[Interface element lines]
-=-=-

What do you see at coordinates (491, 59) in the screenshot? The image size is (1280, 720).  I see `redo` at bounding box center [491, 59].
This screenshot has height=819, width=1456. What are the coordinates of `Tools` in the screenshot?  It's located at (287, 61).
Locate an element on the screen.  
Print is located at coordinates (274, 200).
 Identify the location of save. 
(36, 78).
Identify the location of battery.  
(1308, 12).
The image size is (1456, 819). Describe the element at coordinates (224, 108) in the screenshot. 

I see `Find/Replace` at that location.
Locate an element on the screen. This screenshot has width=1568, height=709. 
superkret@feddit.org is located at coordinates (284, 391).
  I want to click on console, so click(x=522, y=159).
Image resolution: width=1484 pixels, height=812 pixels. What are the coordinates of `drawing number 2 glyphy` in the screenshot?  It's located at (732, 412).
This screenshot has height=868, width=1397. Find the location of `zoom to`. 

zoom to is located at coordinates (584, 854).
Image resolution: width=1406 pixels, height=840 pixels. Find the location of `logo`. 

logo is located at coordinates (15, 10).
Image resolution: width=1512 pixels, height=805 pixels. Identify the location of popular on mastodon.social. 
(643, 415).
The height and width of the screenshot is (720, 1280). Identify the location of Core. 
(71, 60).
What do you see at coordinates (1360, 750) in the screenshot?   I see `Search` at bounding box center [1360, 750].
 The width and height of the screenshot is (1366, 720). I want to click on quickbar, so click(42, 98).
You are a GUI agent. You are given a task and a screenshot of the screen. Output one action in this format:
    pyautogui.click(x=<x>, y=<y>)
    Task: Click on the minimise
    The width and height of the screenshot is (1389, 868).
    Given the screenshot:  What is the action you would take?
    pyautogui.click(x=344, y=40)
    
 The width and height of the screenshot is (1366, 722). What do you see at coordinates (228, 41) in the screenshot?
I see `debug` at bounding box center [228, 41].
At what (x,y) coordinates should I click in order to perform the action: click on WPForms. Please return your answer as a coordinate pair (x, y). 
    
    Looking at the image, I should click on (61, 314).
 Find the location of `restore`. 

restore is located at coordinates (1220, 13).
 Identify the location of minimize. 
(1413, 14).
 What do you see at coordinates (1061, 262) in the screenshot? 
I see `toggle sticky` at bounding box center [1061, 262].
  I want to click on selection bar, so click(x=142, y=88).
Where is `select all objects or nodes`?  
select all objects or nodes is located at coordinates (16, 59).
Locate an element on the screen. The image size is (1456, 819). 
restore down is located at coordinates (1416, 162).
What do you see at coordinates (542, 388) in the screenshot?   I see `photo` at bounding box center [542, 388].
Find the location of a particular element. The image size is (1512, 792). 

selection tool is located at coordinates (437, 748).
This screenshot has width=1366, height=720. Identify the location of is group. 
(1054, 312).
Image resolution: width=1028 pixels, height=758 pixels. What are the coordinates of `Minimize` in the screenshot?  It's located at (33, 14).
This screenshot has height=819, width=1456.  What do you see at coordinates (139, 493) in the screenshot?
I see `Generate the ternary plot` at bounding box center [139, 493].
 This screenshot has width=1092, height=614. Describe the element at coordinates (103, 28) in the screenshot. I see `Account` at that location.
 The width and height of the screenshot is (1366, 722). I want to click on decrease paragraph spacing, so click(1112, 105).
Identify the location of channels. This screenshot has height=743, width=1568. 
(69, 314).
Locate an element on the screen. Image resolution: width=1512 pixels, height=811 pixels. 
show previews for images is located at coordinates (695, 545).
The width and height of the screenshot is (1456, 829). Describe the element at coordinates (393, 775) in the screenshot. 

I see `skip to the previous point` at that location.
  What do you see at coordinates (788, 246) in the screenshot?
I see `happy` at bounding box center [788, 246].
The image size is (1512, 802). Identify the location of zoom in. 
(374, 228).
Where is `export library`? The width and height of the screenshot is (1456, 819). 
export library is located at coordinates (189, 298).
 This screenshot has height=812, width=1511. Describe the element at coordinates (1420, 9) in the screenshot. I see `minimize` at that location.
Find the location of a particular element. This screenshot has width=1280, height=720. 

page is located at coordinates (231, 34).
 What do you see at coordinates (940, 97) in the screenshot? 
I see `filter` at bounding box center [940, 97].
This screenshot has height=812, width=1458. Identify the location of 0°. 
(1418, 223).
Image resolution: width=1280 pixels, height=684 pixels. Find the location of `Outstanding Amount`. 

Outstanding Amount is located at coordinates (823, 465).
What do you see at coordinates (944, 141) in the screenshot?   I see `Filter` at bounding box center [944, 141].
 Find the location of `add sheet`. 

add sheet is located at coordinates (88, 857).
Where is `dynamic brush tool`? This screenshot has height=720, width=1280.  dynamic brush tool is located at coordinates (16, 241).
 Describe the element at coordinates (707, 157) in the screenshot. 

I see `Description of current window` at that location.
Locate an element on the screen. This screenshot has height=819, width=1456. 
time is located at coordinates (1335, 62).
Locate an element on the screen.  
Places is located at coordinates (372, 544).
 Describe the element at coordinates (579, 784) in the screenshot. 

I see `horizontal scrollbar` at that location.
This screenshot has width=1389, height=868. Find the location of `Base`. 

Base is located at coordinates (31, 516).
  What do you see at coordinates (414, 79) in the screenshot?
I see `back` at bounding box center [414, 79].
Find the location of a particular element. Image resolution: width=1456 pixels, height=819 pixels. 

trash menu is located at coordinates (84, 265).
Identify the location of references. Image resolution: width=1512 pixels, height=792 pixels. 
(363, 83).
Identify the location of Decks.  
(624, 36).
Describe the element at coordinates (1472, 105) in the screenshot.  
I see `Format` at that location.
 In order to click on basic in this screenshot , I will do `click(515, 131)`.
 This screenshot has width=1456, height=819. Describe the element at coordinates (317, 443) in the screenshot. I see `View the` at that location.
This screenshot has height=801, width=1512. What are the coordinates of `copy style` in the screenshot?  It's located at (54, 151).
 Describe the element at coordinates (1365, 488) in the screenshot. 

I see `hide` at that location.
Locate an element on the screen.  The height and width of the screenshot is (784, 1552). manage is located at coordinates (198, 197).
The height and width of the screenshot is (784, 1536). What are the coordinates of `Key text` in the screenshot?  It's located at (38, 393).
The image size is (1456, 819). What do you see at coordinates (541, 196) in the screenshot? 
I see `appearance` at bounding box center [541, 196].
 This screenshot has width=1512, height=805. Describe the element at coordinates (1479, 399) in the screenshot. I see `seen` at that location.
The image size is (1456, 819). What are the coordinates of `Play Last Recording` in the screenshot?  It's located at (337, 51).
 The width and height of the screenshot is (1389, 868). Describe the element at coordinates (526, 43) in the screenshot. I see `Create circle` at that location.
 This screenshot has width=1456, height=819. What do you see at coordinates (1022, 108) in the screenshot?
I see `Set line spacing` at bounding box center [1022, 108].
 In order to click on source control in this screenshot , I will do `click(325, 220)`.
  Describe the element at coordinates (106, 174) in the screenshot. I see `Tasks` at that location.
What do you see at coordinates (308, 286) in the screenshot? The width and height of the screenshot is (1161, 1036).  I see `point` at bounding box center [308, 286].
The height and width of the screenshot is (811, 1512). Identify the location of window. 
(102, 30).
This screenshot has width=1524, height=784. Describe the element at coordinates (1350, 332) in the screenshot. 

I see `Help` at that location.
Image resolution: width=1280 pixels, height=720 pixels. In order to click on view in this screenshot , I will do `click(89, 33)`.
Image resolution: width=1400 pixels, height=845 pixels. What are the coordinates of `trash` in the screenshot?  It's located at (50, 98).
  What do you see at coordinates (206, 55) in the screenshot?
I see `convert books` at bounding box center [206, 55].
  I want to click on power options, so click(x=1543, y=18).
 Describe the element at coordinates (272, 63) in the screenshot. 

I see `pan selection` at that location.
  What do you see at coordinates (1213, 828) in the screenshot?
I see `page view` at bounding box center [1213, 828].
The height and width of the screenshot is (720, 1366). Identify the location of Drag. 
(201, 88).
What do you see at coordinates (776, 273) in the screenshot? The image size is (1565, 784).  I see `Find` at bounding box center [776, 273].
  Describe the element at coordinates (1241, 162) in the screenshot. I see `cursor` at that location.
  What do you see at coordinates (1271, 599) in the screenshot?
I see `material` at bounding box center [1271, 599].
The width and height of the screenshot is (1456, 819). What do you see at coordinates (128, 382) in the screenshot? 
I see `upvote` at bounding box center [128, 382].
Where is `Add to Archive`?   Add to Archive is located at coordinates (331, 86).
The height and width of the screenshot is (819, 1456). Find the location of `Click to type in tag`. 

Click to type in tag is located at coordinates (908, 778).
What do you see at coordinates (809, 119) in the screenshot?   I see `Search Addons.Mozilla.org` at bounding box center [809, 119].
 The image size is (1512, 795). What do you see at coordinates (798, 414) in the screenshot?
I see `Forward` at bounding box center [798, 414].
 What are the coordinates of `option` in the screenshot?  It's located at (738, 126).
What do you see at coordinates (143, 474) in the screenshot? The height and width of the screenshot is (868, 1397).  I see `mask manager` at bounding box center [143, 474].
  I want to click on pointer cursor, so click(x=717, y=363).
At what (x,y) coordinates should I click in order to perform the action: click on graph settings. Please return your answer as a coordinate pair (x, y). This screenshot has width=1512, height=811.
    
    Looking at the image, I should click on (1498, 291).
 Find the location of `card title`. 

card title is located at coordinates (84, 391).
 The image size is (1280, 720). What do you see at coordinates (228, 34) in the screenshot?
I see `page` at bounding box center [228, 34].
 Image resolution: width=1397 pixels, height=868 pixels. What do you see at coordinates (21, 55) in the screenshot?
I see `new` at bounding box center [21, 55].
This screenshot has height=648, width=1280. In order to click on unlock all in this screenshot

-=-=-

* **Aim**:
Reproduce the lines above verbatim, starting at the line containing "Identify the location of Decks." and ending at the line containing "The height and width of the screenshot is (784, 1536).", with both of those lines included.

* **Expected answer**:
Identify the location of Decks.  
(624, 36).
Describe the element at coordinates (1472, 105) in the screenshot.  
I see `Format` at that location.
 In order to click on basic in this screenshot , I will do `click(515, 131)`.
 This screenshot has width=1456, height=819. Describe the element at coordinates (317, 443) in the screenshot. I see `View the` at that location.
This screenshot has height=801, width=1512. What are the coordinates of `copy style` in the screenshot?  It's located at (54, 151).
 Describe the element at coordinates (1365, 488) in the screenshot. 

I see `hide` at that location.
Locate an element on the screen.  The height and width of the screenshot is (784, 1552). manage is located at coordinates (198, 197).
The height and width of the screenshot is (784, 1536). What are the coordinates of `Key text` in the screenshot?  It's located at (38, 393).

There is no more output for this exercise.